This is a particularly important topic, always up to date and resistant to the passage of time and political changes.
Each of us worries about what will happen to our loved ones after our death and whether they will have a properly prosperous life. By default, everyone is thinking about making a will. Do we always have full power over disposing of assets as a testator?
Disposing of property after death
The first and one of the best-known property security options is, of course, a will. What to do if it is missing? Even without a will, assets are inherited – inheritance from the law remains.
I am talking about the reserved share, but what is it and how does it protect the interests of the family? According to the legislator, there are restrictions on the disposal of your property. Many of you probably think that the owner can freely manage property that he could reach after death. The law requires, however, that part of it falls to the children or spouse.
We note that the reserved share is determined on the basis
The inheritance share that would fall to the person entitled to statutory inheritance. In Polish law, there are three options for inheriting inheritance: – From a will, – from a bill, – partly from a will and from a bill.
When the testator writes in his will that he transfers all the property, e.g. to a person who does not belong to the family (a new partner), there is still an appointment to inheritance from the act.

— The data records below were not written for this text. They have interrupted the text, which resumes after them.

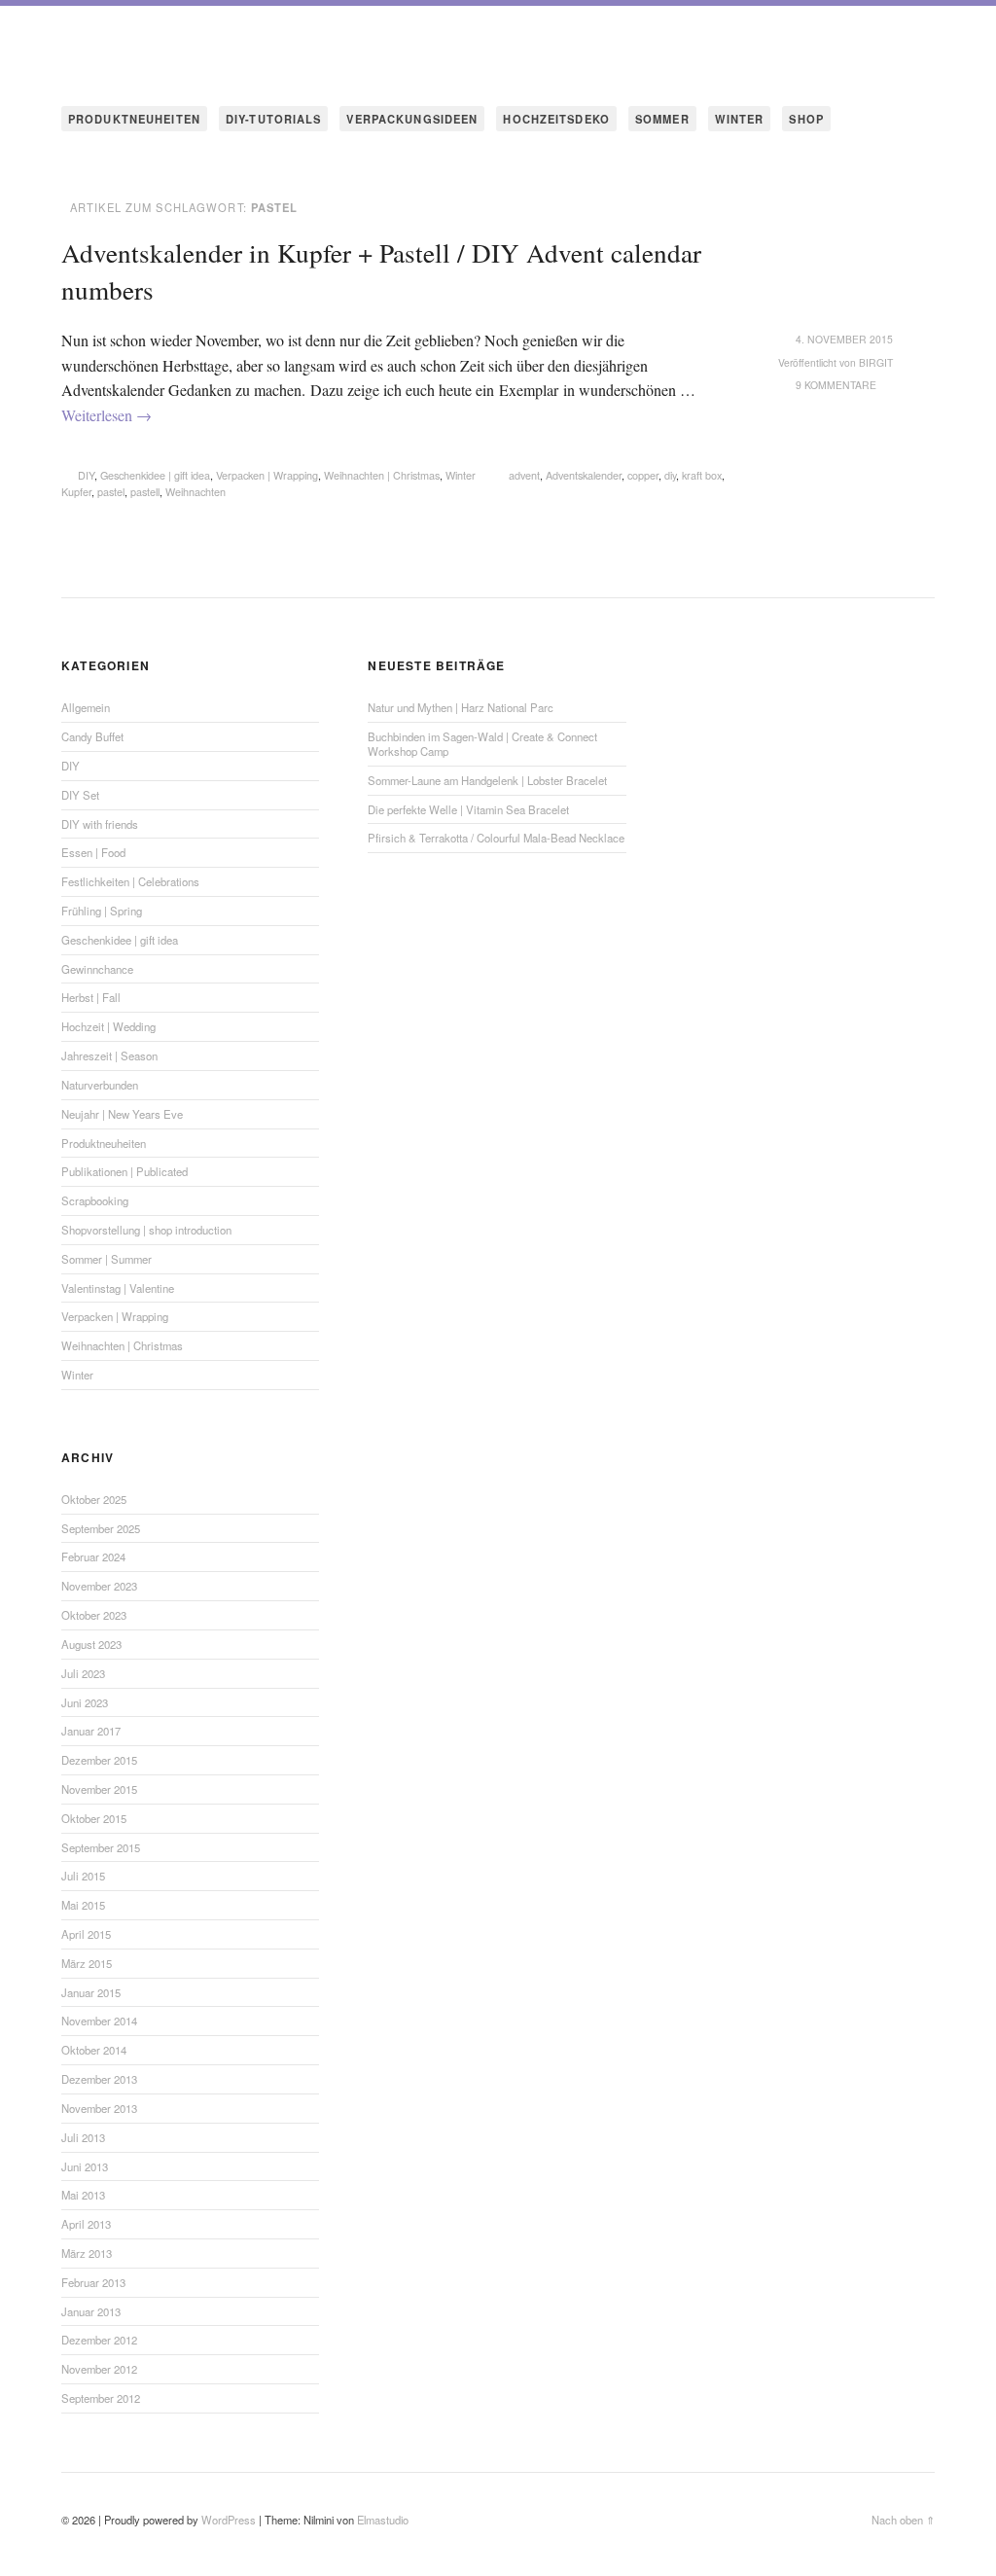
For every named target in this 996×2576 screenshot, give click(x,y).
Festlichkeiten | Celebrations (130, 881)
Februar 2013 (93, 2282)
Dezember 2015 (99, 1760)
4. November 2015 (844, 339)
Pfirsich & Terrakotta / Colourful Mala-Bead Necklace (496, 837)
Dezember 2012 (99, 2339)
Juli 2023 (83, 1673)
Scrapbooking (94, 1200)
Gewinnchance (97, 969)
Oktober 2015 (93, 1818)
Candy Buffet (92, 736)
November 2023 (99, 1585)
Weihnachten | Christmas (382, 475)
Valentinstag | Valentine (117, 1288)
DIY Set (80, 795)
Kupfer (76, 491)
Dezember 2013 (99, 2079)
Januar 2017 (91, 1730)
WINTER (740, 118)
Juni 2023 (84, 1702)
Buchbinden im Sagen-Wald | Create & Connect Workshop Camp (482, 744)
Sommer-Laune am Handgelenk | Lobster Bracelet (487, 780)
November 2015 (99, 1789)
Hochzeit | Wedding (108, 1026)
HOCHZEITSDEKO (556, 118)
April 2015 (86, 1934)
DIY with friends (99, 824)
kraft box (702, 475)
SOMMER (662, 118)
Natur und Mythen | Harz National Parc (460, 707)
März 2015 (86, 1963)
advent (524, 475)
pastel (110, 491)
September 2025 (100, 1528)
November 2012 (99, 2369)
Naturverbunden (99, 1084)
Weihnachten (195, 491)
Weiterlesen (106, 415)
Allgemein (85, 707)
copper (642, 475)
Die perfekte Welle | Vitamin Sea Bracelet (468, 809)
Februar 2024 (93, 1556)
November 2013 (99, 2108)
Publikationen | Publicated (124, 1171)
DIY (86, 475)
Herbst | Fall (91, 997)
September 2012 (100, 2398)
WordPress (228, 2519)
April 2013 (86, 2224)
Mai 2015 (83, 1905)
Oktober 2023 (93, 1615)
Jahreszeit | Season (109, 1055)
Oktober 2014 (93, 2049)
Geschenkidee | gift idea (155, 475)
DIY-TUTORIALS (274, 118)
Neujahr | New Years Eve (122, 1114)
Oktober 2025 (93, 1499)
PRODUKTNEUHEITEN (134, 118)
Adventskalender (584, 475)
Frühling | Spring (101, 910)
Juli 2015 (83, 1875)
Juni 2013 (84, 2166)
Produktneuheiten (103, 1143)
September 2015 (100, 1847)
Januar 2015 (91, 1992)
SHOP (806, 118)
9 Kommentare (836, 384)
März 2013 (86, 2253)
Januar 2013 (91, 2311)
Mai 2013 (83, 2194)
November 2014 (99, 2020)
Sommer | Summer (106, 1259)
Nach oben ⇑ (903, 2519)
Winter (460, 475)
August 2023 (91, 1644)
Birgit (876, 362)
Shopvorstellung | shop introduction (146, 1229)
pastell (145, 491)
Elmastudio (383, 2519)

In this way, the ascendants, who are the testator’s parents, and the descendants, who are the children, are entitled to half the property. When children are underage or unable to work, they can receive up to 2/3 of their share in the inheritance.
Inheritance from the act is in the following order
The testator’s children and spouse. The property is divided between them equally, except that the portion attributable to the spouse may not be less than ¼ of the total estate.
In the event of the child’s death, the property automatically passes to his offspring, then to his grandchildren. On the other hand, if she has no children, the inheritance falls on her spouse and parents – they are entitled to a quarter of the estate.